WORK INSTRUCTIONS: Copy the entries verbatim, from the line containing "Given: Click the play icon for Phỏm" through the line containing "Action: [67, 34]", both included.

--- Begin ---

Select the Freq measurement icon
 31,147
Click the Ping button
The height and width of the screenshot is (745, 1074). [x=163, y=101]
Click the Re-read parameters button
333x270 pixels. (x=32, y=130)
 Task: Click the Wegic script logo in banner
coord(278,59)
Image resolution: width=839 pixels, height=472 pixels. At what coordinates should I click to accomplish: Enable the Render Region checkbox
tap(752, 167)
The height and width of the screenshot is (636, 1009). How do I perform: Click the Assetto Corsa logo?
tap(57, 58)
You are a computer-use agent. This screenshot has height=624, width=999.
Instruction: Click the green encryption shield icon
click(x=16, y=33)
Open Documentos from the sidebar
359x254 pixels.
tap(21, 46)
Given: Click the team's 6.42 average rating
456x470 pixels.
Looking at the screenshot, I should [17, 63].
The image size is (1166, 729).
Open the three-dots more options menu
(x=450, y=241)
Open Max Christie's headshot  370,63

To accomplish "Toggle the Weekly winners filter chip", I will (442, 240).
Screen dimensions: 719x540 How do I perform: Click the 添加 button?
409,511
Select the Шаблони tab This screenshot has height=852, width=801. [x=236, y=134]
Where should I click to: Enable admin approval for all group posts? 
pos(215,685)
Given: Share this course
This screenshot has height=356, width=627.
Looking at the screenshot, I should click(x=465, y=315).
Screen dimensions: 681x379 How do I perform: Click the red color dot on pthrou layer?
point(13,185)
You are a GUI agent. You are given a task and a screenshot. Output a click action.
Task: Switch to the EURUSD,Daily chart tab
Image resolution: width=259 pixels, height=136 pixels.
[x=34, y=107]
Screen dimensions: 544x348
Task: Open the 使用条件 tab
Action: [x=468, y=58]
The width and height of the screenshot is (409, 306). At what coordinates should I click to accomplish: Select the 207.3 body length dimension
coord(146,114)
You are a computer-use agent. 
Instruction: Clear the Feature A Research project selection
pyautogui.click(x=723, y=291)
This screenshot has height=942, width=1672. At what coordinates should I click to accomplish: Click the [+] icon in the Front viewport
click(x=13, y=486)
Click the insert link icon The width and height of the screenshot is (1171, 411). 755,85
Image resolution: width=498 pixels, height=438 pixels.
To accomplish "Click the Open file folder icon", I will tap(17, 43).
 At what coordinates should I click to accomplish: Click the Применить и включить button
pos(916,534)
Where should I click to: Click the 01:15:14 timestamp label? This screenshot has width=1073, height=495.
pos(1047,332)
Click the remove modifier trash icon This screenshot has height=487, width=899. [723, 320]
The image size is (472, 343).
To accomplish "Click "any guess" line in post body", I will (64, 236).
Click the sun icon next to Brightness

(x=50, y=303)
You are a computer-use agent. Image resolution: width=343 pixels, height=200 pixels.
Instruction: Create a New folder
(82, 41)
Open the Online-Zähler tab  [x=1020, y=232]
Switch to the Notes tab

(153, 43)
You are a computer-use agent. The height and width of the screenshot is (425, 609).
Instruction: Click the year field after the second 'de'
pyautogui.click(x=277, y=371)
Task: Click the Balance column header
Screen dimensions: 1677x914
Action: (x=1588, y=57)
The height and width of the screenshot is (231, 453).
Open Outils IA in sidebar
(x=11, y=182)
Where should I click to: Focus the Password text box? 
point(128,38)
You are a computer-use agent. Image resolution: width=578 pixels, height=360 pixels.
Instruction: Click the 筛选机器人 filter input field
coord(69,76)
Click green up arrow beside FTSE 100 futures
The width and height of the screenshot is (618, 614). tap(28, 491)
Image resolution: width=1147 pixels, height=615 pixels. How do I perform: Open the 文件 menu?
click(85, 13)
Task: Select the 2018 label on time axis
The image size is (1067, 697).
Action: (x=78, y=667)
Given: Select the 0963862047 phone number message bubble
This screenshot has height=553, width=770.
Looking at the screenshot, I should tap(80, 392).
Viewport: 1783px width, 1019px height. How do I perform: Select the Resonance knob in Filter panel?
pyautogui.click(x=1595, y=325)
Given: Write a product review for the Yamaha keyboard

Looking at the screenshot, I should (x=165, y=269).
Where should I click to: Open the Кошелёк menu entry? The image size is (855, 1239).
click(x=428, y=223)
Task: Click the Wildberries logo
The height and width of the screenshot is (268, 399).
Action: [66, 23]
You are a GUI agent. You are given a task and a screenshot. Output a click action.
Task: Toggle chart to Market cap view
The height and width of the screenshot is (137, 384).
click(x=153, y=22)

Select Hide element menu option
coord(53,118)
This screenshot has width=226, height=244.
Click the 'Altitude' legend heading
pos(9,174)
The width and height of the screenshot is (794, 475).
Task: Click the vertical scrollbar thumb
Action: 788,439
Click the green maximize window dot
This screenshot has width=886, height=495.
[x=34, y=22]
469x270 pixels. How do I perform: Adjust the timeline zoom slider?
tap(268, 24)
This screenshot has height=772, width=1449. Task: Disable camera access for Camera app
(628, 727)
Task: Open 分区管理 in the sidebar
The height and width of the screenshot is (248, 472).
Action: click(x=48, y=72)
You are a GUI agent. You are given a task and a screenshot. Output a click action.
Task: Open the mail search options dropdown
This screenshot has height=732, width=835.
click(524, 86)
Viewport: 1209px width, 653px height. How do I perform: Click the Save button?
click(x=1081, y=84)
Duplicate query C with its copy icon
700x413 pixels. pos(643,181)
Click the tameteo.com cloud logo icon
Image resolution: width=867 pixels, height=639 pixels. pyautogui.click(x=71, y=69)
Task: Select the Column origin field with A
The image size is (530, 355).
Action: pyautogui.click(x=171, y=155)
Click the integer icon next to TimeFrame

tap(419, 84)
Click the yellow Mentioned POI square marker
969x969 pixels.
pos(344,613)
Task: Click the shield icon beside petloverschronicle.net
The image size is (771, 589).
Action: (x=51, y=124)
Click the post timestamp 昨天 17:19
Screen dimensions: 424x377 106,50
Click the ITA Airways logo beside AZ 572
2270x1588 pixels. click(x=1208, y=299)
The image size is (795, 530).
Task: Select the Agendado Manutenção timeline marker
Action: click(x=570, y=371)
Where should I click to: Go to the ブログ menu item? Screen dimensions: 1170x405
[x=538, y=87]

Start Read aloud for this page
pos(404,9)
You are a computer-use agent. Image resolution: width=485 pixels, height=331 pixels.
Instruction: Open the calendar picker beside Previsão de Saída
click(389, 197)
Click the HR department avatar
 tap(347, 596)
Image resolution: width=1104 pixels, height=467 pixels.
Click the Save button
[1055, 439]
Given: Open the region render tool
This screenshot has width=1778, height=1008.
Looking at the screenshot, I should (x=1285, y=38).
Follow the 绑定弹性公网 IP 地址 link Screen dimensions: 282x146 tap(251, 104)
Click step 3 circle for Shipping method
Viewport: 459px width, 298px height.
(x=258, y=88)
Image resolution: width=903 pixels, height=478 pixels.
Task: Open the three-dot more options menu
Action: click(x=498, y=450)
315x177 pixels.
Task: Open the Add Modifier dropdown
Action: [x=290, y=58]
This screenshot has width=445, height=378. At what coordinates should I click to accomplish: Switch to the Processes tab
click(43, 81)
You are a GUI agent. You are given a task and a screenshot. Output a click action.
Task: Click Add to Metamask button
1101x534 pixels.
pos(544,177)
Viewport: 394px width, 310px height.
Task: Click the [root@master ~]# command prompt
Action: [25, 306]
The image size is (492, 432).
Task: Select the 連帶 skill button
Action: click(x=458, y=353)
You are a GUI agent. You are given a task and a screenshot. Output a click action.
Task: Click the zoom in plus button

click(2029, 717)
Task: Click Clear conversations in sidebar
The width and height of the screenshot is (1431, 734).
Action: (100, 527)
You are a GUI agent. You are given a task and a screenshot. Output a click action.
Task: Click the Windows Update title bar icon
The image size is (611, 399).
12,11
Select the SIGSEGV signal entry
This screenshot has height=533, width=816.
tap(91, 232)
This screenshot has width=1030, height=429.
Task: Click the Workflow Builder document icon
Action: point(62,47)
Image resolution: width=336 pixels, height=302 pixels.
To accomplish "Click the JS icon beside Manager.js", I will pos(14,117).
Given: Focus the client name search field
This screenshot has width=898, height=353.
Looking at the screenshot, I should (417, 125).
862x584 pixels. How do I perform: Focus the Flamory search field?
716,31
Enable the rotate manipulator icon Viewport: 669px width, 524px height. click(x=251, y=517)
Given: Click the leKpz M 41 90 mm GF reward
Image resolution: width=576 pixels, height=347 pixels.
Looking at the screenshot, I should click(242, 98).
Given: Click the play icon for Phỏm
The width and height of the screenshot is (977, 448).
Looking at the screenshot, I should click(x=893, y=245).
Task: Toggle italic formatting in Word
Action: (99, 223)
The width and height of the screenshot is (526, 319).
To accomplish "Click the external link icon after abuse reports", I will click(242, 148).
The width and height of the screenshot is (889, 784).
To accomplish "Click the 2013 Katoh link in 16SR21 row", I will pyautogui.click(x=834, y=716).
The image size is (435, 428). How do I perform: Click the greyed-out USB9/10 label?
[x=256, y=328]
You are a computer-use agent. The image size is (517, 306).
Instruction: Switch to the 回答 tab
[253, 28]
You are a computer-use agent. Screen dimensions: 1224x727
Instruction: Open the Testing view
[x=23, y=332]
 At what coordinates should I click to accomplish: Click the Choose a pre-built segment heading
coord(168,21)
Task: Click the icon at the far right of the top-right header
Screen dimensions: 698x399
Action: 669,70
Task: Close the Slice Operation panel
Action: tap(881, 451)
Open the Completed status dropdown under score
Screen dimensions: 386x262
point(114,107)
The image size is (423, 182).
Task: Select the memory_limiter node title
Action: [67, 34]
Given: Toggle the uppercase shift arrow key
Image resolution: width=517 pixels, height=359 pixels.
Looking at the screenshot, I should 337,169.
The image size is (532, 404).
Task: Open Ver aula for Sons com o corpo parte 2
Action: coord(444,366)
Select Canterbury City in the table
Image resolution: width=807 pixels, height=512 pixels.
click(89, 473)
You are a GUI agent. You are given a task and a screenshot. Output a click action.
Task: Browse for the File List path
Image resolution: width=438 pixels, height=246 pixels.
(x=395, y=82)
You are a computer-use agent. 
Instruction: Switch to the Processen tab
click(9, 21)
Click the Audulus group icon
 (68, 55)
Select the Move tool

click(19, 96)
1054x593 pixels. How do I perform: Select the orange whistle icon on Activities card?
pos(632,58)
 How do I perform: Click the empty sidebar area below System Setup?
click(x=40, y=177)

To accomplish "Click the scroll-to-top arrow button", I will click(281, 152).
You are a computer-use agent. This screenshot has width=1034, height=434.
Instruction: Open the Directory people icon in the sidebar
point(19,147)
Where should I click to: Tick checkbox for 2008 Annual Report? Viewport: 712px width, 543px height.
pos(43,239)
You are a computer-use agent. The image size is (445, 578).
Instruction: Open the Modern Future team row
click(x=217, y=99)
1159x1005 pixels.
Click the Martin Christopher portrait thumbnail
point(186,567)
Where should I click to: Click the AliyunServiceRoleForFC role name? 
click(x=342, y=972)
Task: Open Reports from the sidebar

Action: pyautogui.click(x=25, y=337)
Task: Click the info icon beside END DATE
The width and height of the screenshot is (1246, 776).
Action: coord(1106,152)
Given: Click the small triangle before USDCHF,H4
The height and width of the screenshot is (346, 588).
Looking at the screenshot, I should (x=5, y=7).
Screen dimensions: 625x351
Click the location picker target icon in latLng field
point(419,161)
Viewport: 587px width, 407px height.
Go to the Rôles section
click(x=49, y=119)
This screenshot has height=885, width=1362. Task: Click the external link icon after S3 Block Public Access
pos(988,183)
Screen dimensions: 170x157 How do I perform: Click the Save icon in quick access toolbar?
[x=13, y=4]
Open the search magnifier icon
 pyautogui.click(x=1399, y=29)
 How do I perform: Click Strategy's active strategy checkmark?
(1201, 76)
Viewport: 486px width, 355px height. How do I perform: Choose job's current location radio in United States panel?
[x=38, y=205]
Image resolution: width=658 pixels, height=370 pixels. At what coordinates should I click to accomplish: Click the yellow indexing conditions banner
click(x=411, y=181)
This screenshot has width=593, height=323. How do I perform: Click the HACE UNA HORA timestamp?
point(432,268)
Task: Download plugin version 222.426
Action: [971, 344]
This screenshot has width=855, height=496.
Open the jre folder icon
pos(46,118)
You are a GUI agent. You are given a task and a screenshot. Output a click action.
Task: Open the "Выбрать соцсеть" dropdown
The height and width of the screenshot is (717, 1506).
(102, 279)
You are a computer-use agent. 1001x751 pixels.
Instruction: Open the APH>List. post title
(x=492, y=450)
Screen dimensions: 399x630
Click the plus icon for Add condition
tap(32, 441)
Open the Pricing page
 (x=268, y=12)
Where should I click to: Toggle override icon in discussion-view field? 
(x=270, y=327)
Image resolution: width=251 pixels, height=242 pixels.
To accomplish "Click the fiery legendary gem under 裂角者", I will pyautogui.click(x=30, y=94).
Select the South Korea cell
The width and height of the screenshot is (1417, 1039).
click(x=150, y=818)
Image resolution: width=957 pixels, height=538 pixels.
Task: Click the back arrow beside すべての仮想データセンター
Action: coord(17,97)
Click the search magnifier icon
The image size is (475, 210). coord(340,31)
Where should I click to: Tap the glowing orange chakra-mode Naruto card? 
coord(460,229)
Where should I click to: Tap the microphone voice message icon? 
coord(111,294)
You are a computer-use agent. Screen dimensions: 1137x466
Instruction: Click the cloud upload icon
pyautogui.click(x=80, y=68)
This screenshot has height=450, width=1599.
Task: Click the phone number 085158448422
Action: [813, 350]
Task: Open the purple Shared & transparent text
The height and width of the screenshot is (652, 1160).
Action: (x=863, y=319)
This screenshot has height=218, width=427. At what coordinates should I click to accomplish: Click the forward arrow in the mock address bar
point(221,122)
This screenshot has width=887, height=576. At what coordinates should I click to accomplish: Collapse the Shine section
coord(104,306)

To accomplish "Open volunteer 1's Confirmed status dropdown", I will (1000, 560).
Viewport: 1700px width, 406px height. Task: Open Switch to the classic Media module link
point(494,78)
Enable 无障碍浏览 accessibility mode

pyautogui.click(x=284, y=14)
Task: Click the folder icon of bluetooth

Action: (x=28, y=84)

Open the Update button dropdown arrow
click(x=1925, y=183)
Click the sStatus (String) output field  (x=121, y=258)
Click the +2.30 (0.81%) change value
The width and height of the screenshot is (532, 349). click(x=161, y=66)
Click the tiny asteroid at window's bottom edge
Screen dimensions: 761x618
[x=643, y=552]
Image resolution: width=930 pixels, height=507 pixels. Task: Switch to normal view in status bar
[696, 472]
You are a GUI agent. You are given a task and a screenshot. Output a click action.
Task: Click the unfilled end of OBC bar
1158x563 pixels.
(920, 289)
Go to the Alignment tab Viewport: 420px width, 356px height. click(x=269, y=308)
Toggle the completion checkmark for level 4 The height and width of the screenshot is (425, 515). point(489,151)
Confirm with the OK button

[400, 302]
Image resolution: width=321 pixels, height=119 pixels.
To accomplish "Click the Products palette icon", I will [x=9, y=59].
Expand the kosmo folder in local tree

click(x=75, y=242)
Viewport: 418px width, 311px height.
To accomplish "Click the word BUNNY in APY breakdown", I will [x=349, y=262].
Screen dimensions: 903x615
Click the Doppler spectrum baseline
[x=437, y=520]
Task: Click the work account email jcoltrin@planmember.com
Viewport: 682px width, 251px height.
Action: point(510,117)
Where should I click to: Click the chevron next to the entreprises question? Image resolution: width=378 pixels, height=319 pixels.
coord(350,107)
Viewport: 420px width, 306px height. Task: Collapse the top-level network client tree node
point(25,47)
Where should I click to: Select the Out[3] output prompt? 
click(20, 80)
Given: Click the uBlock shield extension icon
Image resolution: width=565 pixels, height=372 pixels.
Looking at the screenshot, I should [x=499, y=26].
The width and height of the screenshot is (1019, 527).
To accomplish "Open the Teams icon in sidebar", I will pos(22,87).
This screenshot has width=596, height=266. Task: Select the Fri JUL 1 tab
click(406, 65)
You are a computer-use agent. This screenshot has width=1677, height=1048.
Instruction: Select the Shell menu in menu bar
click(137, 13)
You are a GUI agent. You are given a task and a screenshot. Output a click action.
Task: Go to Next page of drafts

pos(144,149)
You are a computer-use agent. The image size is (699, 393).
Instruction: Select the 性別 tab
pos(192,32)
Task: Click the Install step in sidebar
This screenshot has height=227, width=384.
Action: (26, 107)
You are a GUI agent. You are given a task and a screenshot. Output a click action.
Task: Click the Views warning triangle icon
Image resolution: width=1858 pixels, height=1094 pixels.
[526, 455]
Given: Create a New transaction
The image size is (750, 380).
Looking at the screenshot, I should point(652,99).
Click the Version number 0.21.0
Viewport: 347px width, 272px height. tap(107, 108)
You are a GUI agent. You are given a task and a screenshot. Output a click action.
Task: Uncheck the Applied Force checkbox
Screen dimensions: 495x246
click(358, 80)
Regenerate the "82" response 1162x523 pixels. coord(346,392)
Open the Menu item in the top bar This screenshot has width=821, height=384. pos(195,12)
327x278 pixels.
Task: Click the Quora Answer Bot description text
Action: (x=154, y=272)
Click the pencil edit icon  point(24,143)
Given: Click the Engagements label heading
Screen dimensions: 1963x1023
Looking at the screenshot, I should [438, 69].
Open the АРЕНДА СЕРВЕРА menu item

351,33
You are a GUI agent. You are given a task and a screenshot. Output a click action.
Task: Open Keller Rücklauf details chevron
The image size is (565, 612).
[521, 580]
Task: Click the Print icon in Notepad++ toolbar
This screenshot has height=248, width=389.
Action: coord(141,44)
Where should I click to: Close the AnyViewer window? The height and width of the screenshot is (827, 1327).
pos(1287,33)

--- End ---

FINAL RESULT:
Given: Click the play icon for Phỏm
The width and height of the screenshot is (977, 448).
Looking at the screenshot, I should click(x=893, y=245).
Task: Toggle italic formatting in Word
Action: (99, 223)
The width and height of the screenshot is (526, 319).
To accomplish "Click the external link icon after abuse reports", I will click(242, 148).
The width and height of the screenshot is (889, 784).
To accomplish "Click the 2013 Katoh link in 16SR21 row", I will pyautogui.click(x=834, y=716).
The image size is (435, 428). How do I perform: Click the greyed-out USB9/10 label?
[x=256, y=328]
You are a computer-use agent. The image size is (517, 306).
Instruction: Switch to the 回答 tab
[253, 28]
You are a computer-use agent. Screen dimensions: 1224x727
Instruction: Open the Testing view
[x=23, y=332]
 At what coordinates should I click to accomplish: Click the Choose a pre-built segment heading
coord(168,21)
Task: Click the icon at the far right of the top-right header
Screen dimensions: 698x399
Action: 669,70
Task: Close the Slice Operation panel
Action: tap(881, 451)
Open the Completed status dropdown under score
Screen dimensions: 386x262
point(114,107)
The image size is (423, 182).
Task: Select the memory_limiter node title
Action: [67, 34]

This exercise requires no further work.